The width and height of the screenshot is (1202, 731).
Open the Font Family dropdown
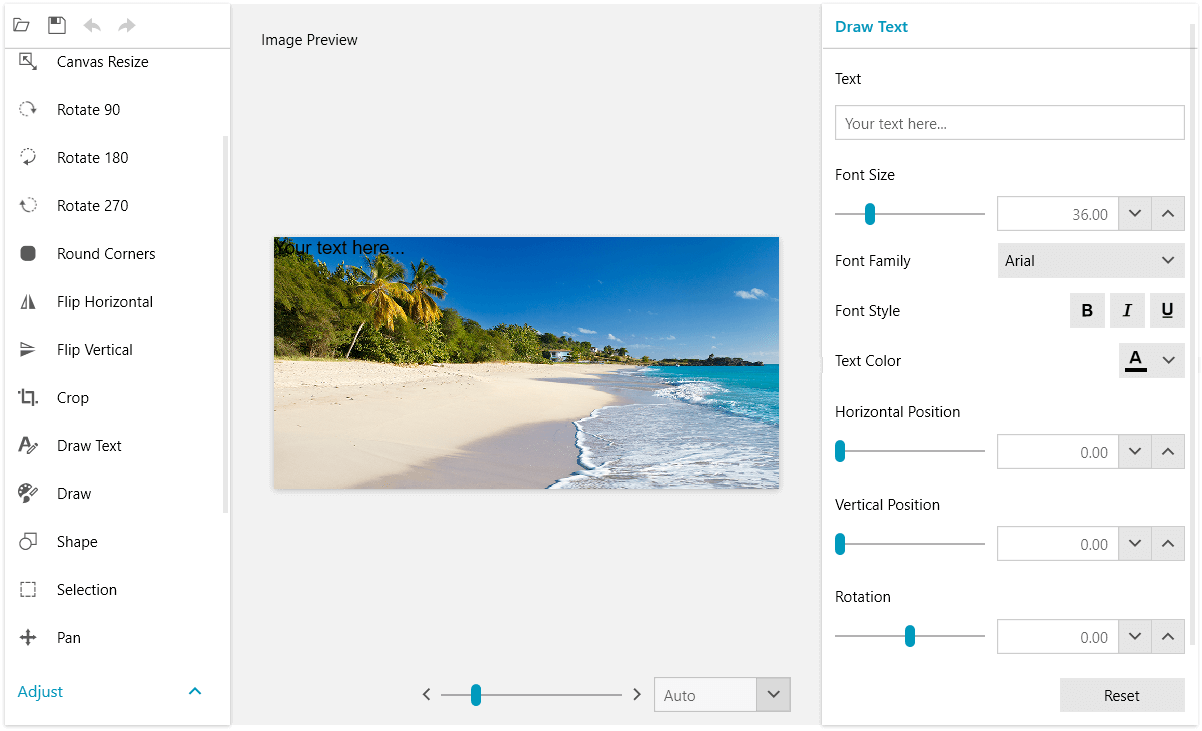coord(1090,260)
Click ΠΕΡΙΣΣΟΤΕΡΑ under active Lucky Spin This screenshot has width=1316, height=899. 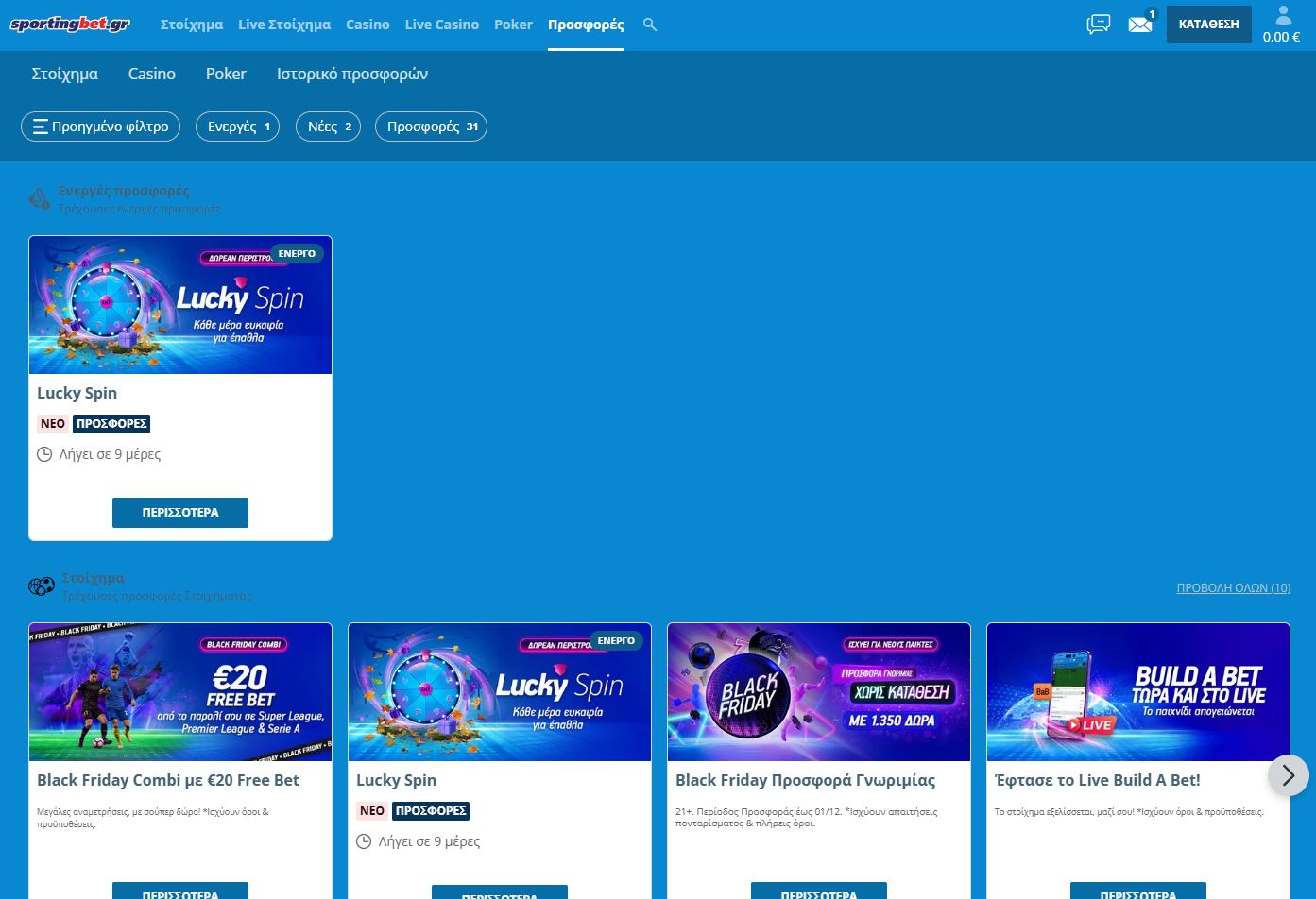(x=180, y=512)
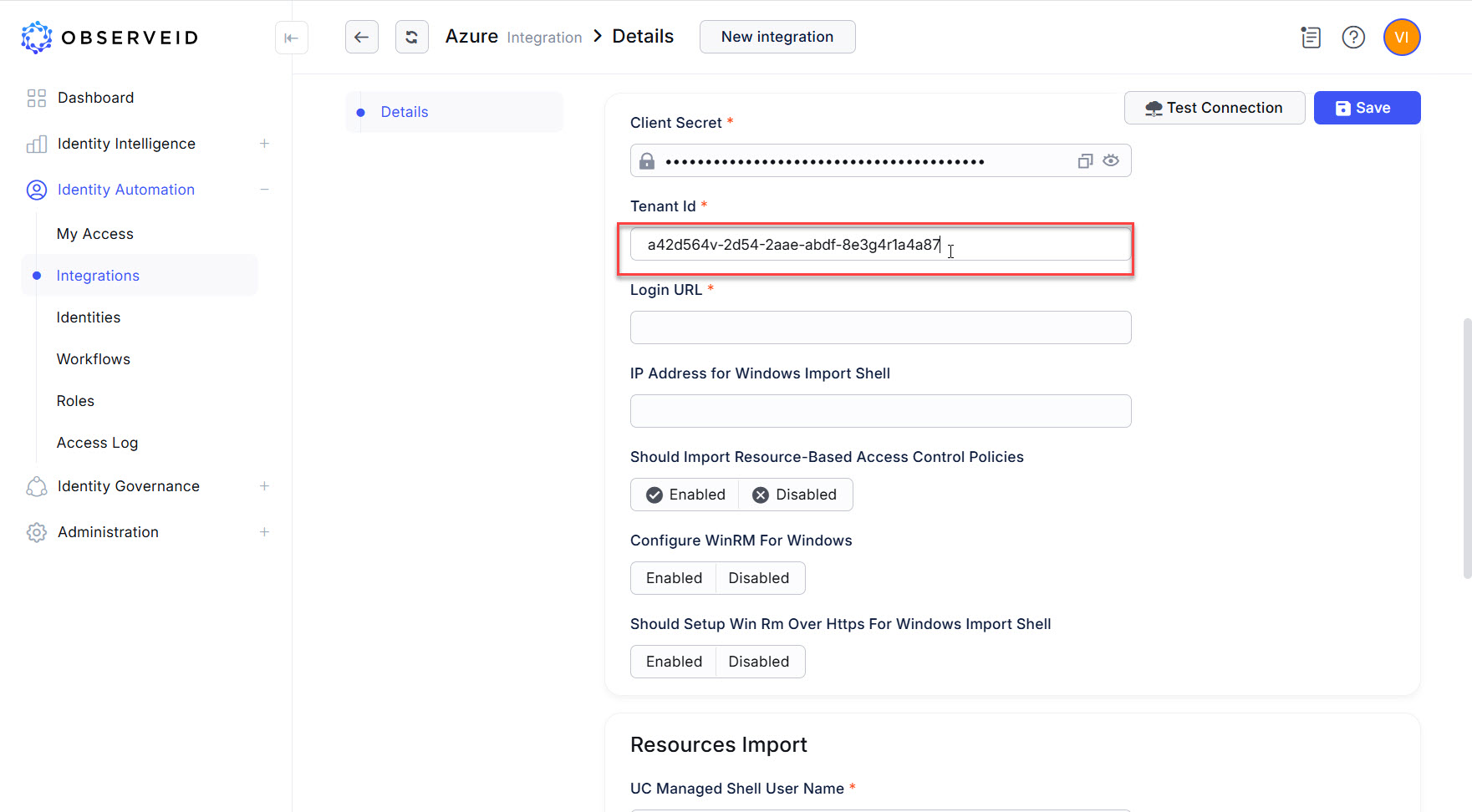Viewport: 1472px width, 812px height.
Task: Enable Resource-Based Access Control Policies import
Action: click(x=685, y=495)
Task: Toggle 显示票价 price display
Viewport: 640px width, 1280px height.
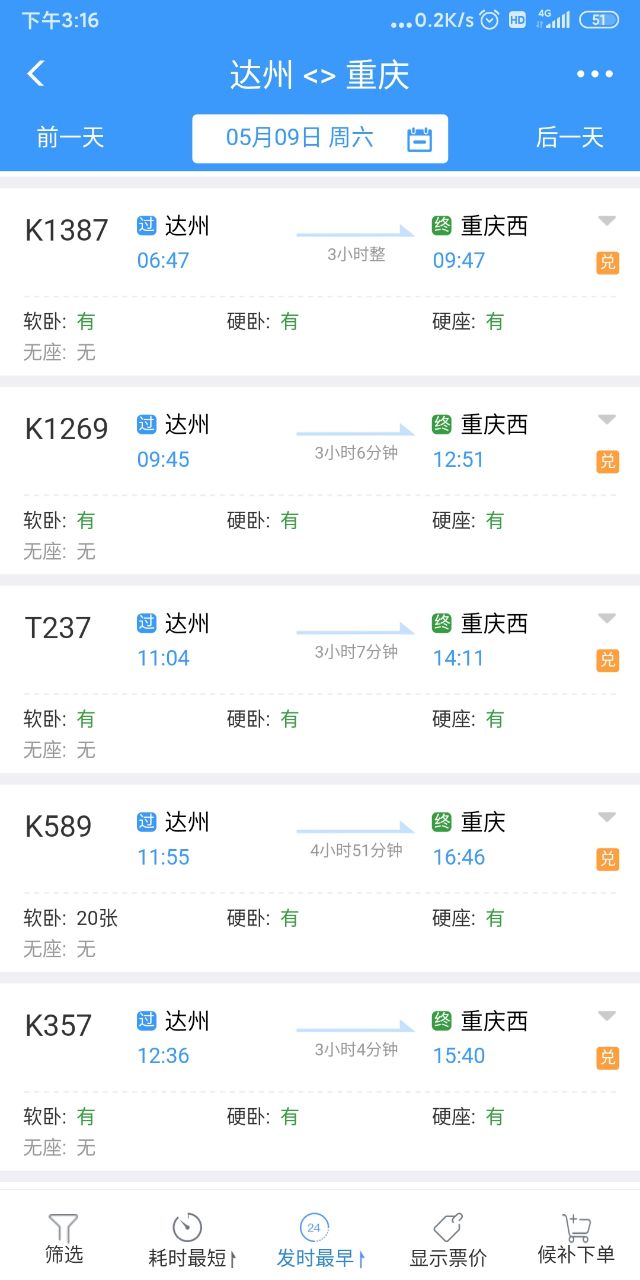Action: [x=448, y=1241]
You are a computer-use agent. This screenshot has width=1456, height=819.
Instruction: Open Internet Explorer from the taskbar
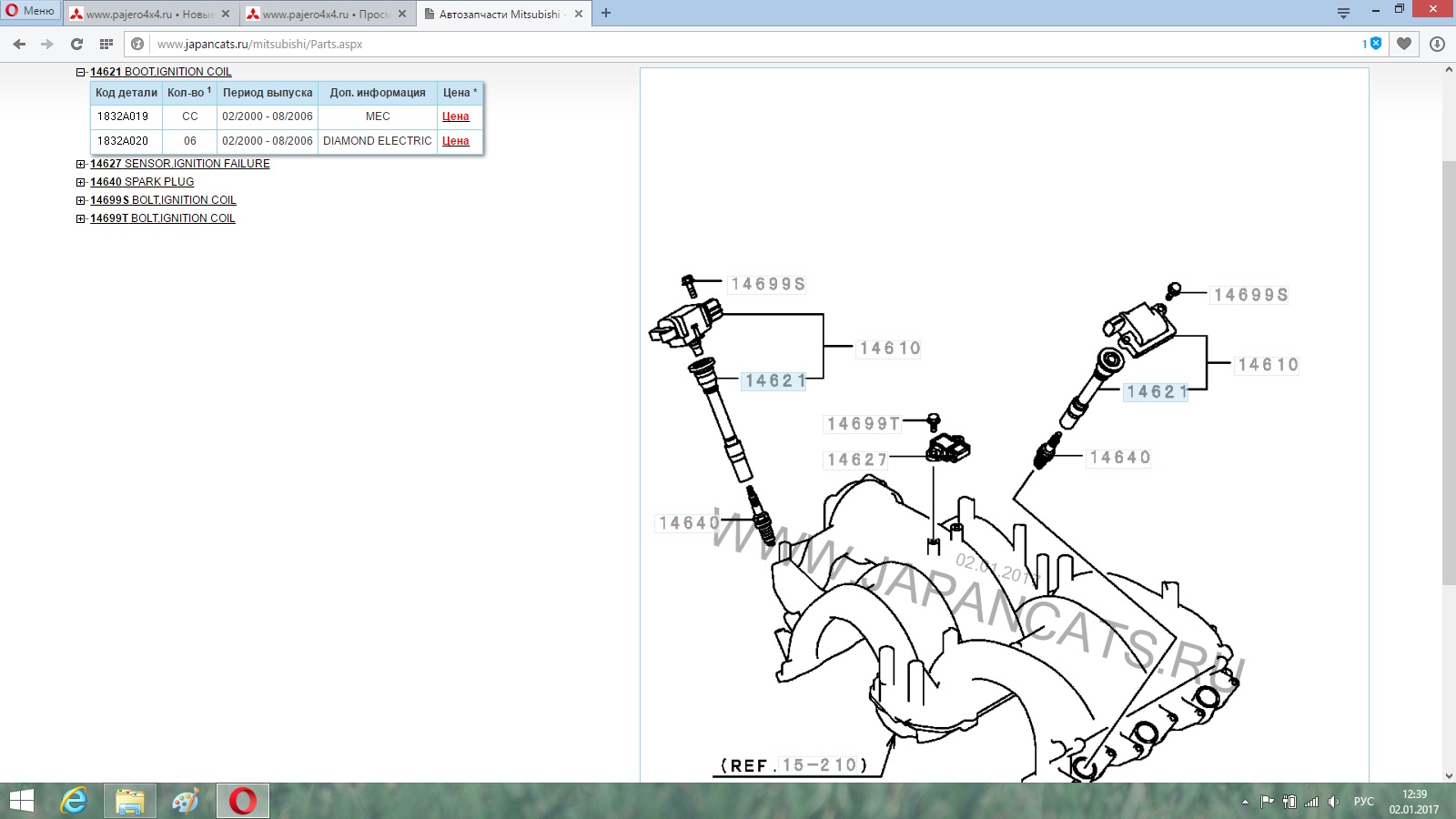74,801
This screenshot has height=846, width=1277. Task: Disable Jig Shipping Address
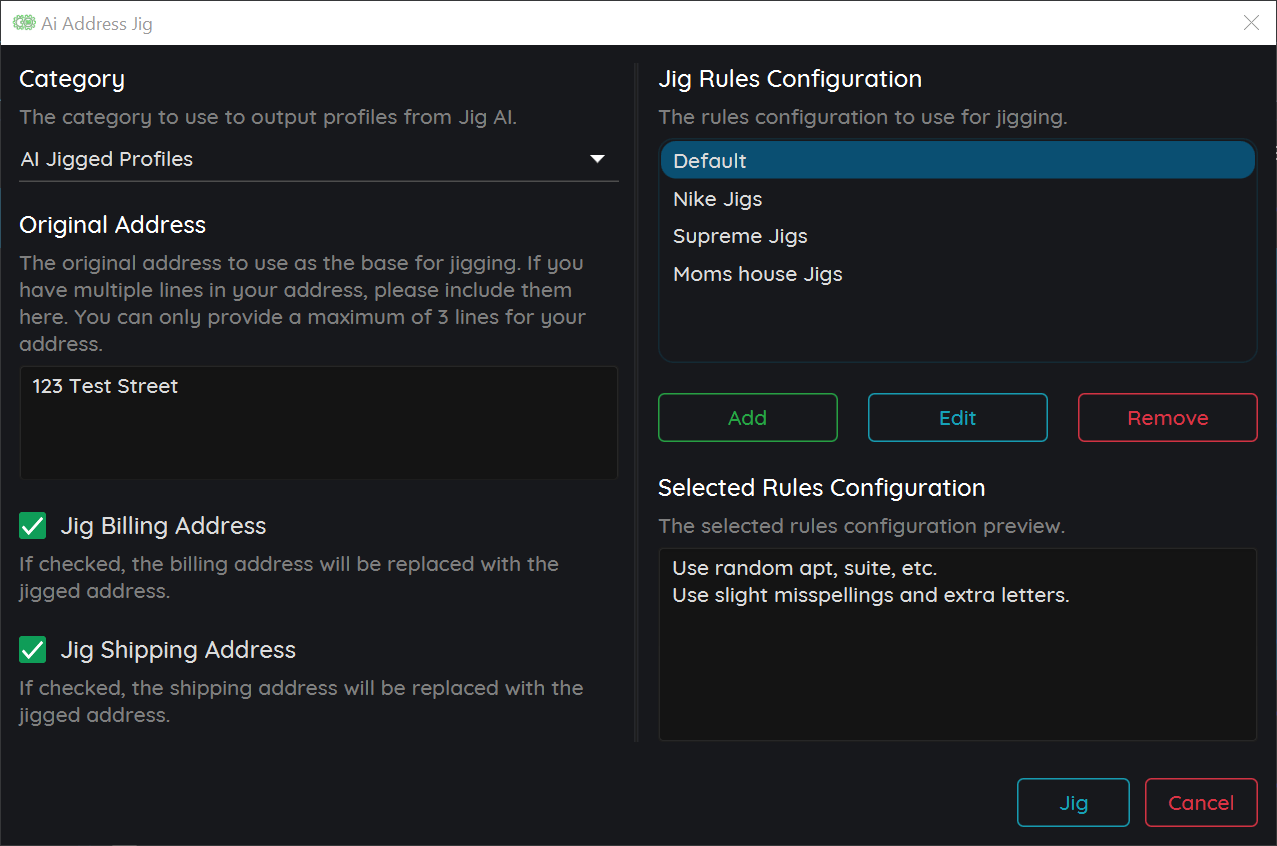[32, 649]
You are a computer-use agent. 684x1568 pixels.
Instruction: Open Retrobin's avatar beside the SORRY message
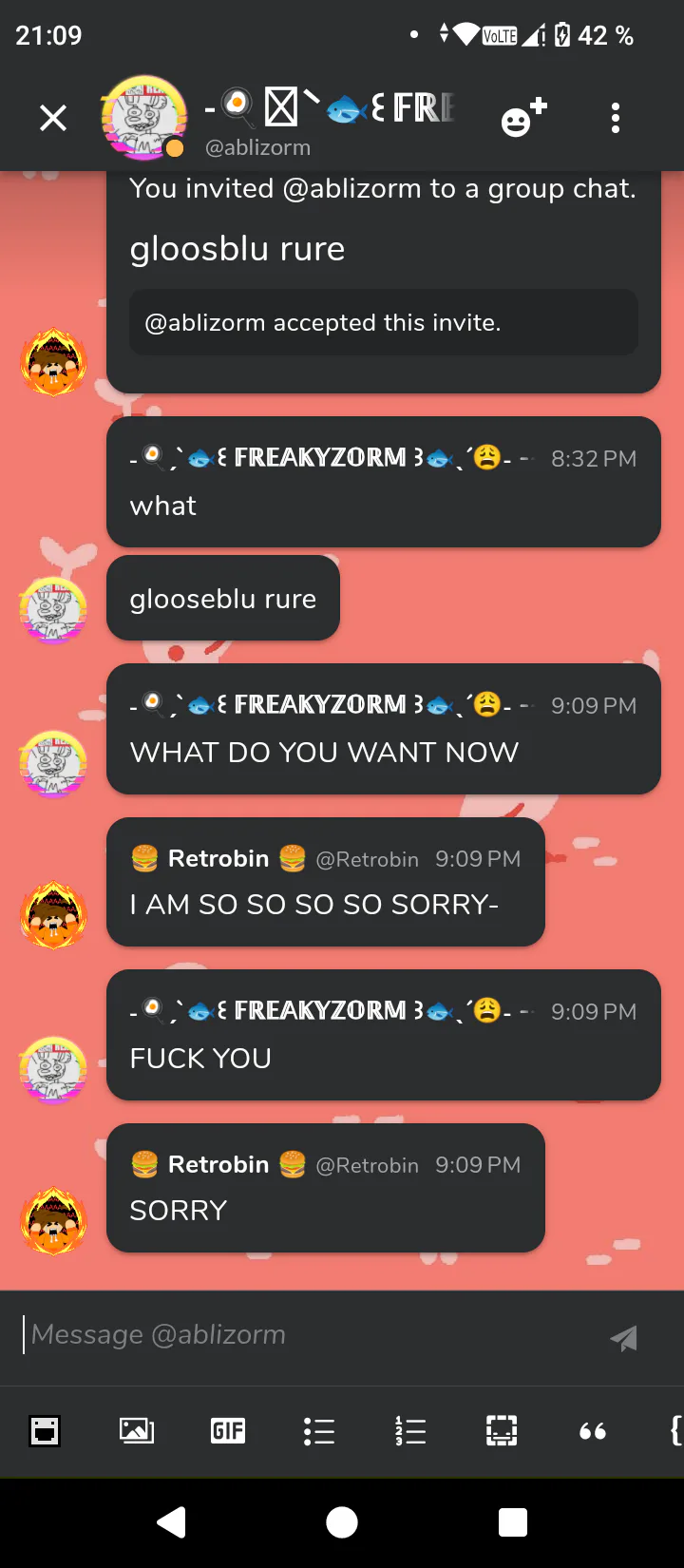[53, 1220]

--------

- Aim of the exercise -
Transcribe exactly the lines from the one holding "Instruction: Open Internet" through the final line of the material above, both ends included; any pictures should be dropped.

- Exercise output -
Instruction: Open Internet Explorer from the taskbar
74,801
This screenshot has height=846, width=1277. Task: Disable Jig Shipping Address
[32, 649]
You are a computer-use agent. 684x1568 pixels.
Instruction: Open Retrobin's avatar beside the SORRY message
[53, 1220]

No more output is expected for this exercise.